■ Task details
Determine which lines of the records include the word "cell", and copy them.

......

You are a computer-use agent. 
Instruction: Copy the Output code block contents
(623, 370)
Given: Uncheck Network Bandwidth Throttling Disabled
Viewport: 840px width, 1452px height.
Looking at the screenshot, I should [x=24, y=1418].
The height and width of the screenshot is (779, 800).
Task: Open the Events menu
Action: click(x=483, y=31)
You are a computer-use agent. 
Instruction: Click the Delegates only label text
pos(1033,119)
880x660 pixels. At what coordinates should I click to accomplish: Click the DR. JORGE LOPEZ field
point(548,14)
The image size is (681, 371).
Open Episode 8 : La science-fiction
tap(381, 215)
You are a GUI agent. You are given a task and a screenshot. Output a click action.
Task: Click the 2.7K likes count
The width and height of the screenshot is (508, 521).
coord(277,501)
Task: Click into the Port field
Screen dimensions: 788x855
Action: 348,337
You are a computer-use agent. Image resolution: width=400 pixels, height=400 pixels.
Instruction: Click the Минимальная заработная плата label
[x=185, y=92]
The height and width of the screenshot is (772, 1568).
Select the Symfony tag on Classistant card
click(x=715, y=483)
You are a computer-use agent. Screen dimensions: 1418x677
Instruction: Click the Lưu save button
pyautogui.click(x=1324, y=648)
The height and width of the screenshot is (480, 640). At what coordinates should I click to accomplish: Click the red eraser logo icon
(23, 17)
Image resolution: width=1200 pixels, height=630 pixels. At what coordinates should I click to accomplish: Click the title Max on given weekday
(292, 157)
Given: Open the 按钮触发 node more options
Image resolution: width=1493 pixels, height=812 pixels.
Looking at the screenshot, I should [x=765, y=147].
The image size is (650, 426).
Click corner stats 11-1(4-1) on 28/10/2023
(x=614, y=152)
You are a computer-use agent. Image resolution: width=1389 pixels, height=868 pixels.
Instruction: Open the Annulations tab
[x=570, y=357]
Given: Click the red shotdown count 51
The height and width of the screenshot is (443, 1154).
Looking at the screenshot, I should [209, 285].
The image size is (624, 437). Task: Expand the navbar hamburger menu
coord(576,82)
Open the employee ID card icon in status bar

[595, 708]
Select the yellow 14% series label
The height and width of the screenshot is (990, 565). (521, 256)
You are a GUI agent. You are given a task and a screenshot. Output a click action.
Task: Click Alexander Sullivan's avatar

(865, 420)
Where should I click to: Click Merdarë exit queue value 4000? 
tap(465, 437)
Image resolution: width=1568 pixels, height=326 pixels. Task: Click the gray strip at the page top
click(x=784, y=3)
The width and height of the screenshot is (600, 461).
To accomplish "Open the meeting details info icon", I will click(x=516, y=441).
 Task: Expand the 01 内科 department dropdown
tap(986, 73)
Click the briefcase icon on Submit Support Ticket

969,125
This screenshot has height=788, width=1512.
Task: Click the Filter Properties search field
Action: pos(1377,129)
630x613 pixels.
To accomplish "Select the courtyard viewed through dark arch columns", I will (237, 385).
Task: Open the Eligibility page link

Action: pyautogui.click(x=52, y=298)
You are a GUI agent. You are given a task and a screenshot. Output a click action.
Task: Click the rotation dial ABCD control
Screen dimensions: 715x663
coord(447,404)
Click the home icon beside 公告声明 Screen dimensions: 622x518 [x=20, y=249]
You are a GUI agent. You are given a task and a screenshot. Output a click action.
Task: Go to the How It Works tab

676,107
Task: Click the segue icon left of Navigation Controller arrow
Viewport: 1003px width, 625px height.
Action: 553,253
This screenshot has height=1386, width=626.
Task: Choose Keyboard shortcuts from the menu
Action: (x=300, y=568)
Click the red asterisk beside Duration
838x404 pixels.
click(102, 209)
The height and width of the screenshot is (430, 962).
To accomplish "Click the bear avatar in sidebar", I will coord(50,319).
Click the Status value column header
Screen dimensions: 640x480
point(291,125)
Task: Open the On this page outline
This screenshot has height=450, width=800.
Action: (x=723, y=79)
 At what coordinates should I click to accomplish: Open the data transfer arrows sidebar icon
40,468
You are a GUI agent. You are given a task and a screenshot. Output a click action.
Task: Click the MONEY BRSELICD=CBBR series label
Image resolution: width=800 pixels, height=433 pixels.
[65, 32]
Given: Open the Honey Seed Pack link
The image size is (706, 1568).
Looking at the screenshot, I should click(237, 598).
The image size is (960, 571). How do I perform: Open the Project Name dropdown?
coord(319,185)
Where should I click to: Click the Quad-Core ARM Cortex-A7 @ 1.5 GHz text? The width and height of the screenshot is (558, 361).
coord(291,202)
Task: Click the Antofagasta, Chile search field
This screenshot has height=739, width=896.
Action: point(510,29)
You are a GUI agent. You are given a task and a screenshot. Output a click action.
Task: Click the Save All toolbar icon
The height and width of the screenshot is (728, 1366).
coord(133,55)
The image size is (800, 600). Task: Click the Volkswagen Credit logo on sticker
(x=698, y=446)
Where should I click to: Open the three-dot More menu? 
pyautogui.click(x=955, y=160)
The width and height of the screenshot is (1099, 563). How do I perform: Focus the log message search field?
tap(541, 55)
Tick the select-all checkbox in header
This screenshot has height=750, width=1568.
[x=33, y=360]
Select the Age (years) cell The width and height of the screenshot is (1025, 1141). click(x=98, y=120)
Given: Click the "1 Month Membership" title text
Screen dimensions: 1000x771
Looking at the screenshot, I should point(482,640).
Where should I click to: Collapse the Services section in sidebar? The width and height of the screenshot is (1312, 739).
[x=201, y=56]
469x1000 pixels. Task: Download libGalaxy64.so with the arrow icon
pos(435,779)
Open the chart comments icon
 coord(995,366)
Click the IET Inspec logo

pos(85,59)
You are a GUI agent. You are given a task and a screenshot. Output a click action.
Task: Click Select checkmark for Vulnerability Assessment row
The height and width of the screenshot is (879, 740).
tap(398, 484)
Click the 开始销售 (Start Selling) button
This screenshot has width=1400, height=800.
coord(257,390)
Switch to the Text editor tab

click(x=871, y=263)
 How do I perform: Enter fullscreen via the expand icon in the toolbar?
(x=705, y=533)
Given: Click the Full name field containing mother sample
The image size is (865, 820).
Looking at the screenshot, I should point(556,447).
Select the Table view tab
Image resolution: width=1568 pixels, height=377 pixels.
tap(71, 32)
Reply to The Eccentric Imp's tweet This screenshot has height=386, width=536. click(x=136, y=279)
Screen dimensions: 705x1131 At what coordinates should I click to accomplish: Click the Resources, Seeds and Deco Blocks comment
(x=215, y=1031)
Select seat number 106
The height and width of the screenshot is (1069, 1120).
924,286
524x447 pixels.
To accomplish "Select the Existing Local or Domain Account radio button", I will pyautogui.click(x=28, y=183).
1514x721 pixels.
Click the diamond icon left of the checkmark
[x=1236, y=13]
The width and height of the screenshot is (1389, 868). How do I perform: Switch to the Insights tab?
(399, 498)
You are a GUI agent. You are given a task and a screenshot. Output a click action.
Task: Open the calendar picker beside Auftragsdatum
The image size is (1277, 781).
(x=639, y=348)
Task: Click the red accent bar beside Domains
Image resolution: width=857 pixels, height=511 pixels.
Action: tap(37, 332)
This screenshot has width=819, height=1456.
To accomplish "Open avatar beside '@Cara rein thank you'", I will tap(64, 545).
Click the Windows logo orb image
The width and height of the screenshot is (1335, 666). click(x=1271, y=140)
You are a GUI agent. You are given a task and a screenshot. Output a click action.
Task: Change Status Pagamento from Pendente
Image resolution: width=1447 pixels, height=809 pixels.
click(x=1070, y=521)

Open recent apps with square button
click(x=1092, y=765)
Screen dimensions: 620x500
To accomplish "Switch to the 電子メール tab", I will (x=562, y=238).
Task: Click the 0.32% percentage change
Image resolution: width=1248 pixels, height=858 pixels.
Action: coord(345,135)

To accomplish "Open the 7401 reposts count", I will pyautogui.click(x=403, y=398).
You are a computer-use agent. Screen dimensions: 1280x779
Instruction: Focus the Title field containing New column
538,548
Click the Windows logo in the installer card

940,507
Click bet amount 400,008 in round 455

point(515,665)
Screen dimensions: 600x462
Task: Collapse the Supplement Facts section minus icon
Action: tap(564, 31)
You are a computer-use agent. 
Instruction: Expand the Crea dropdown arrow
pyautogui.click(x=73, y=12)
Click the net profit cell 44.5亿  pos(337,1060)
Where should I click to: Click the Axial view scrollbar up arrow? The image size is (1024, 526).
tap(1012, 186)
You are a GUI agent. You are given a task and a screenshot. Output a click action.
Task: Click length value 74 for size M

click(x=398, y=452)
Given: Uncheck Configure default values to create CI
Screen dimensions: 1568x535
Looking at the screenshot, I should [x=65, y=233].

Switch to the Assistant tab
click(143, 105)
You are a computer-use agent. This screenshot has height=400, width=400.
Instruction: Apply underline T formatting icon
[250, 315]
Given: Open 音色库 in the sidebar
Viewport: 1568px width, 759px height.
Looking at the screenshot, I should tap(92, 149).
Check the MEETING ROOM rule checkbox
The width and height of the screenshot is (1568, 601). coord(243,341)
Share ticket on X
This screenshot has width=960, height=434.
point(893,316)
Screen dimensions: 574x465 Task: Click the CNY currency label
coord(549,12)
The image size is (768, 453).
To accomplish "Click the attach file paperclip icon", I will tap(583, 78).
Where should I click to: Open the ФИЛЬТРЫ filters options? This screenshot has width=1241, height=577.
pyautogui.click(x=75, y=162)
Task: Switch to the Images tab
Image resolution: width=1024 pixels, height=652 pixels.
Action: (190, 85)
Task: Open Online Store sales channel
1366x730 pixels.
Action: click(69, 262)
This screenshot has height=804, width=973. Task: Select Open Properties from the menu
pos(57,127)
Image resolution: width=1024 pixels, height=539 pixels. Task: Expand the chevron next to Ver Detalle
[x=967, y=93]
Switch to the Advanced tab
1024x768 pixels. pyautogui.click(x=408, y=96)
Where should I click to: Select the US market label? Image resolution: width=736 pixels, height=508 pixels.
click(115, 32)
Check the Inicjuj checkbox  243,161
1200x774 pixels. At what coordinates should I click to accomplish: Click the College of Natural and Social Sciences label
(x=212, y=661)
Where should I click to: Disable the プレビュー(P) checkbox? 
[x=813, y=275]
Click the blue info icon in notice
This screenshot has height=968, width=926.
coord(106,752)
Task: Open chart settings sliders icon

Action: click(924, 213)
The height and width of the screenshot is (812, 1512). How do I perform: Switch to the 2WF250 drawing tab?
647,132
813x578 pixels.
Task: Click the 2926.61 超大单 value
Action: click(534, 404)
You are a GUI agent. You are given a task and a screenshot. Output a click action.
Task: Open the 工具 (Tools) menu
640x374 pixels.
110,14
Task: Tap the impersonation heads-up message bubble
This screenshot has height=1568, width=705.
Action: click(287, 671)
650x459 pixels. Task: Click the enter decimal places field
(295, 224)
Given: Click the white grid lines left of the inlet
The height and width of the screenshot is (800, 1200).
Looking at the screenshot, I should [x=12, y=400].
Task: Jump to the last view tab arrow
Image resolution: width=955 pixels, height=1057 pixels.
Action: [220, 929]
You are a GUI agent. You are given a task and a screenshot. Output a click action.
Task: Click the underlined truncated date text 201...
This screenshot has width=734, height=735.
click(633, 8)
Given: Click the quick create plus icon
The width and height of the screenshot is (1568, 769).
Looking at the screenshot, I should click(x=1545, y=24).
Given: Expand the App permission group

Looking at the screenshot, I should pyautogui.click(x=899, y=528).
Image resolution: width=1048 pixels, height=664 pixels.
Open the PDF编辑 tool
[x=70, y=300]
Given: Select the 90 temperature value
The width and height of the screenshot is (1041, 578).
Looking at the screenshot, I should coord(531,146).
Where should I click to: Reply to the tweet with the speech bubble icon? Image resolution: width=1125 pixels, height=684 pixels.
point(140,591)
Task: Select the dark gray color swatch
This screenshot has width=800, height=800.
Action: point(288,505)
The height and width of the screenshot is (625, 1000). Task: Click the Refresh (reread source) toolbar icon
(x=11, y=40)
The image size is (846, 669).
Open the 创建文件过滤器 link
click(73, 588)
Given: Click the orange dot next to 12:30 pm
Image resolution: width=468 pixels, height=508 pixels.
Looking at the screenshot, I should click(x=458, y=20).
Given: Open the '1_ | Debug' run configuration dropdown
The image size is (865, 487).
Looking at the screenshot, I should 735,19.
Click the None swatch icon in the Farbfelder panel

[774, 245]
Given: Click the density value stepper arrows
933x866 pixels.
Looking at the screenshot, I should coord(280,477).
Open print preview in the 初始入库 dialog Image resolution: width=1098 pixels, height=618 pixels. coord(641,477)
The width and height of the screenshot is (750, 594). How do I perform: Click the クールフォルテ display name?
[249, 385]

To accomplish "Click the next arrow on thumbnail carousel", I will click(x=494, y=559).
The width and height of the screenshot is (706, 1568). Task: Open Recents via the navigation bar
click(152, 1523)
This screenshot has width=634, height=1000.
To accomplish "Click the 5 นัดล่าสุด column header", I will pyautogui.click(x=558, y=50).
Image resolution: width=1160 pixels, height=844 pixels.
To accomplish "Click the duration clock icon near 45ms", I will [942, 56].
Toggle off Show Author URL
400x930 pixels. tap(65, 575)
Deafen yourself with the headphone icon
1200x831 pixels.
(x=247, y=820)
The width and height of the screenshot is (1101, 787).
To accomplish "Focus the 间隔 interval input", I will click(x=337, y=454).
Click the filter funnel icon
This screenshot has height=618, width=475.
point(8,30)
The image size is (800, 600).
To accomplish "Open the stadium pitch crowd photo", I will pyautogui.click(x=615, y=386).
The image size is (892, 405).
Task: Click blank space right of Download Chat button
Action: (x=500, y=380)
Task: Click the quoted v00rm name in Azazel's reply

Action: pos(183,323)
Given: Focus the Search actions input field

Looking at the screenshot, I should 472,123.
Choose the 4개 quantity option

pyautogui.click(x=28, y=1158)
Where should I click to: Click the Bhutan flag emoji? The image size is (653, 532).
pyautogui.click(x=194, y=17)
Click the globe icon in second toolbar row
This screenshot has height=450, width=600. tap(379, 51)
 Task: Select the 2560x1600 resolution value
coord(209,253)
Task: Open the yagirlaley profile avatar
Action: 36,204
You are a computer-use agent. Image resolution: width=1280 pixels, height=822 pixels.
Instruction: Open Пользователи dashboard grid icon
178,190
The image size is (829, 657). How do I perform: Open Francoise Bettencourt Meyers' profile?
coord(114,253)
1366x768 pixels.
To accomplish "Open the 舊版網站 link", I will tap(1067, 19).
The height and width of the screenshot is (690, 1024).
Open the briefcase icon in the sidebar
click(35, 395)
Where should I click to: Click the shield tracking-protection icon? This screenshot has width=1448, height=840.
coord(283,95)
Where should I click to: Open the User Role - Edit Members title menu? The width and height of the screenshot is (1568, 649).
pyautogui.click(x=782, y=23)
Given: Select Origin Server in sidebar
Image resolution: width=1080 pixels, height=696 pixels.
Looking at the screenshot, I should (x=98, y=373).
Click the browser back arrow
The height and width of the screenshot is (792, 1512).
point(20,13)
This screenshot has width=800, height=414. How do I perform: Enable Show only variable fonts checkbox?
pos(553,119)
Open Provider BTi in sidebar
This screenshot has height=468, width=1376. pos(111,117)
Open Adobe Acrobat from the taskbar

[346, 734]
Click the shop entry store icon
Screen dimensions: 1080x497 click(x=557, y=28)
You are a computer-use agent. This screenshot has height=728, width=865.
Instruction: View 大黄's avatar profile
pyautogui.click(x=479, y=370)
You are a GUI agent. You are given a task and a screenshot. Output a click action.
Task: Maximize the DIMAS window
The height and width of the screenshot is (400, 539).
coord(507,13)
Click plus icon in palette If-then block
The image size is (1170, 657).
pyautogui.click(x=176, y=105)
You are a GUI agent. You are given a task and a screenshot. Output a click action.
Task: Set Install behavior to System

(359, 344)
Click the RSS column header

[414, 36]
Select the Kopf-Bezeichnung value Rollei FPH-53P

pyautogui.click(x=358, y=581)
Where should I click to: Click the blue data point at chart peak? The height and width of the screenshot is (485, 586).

......

■ Answer to the problem
Select the Age (years) cell The width and height of the screenshot is (1025, 1141). click(x=98, y=120)
Click the net profit cell 44.5亿  pos(337,1060)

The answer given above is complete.